==== Provided entries

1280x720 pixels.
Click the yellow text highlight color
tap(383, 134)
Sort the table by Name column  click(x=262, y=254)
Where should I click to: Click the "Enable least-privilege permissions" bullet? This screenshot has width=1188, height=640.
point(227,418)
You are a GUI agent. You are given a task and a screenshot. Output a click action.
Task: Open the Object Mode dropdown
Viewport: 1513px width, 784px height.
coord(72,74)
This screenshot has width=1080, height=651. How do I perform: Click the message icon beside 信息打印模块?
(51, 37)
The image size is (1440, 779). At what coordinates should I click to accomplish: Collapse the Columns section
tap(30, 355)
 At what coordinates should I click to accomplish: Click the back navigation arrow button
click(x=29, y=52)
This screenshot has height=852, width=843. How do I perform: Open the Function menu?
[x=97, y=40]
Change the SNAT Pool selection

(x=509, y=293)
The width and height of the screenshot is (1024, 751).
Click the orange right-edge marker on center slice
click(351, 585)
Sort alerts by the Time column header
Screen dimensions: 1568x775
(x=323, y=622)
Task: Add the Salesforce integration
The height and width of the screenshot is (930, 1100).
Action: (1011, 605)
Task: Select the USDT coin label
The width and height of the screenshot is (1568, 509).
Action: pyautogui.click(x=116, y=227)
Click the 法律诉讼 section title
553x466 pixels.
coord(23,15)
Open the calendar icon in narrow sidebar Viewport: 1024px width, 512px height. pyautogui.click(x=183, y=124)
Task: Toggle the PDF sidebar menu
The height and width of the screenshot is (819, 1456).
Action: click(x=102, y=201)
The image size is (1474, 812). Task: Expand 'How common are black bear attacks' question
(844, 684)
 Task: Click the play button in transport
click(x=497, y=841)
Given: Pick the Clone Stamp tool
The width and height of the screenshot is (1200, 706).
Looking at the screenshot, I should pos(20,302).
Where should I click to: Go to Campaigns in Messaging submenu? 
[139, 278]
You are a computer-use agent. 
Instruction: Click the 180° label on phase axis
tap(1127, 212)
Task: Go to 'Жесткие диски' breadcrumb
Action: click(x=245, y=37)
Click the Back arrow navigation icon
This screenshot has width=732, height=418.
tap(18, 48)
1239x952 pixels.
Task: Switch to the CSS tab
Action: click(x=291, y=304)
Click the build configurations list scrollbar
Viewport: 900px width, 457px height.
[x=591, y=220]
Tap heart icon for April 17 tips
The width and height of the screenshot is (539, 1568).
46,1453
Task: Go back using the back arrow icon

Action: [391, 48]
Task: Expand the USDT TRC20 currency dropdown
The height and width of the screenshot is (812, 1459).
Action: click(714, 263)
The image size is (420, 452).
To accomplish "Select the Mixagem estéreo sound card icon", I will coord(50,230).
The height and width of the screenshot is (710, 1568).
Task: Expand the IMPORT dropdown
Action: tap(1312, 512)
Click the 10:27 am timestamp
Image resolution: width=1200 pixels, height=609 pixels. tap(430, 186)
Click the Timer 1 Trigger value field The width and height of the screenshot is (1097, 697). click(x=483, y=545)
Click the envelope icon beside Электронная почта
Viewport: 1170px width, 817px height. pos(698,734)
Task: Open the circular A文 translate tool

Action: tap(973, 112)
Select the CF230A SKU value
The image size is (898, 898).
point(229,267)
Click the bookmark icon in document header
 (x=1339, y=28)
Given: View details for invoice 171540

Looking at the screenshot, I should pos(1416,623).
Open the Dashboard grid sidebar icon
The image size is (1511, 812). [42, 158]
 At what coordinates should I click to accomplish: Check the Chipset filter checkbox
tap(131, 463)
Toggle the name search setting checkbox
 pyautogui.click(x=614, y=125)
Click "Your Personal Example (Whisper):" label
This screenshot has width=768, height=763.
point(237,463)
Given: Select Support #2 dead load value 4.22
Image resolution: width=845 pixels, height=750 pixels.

========

# Problem to work on:
Copy the stretch of entries from the line containing "At what coordinates should I click to accomplish: Check" through the end of the entries, reproducing each line unchanged.

# Right answer:
 At what coordinates should I click to accomplish: Check the Chipset filter checkbox
tap(131, 463)
Toggle the name search setting checkbox
 pyautogui.click(x=614, y=125)
Click "Your Personal Example (Whisper):" label
This screenshot has width=768, height=763.
point(237,463)
Given: Select Support #2 dead load value 4.22
Image resolution: width=845 pixels, height=750 pixels.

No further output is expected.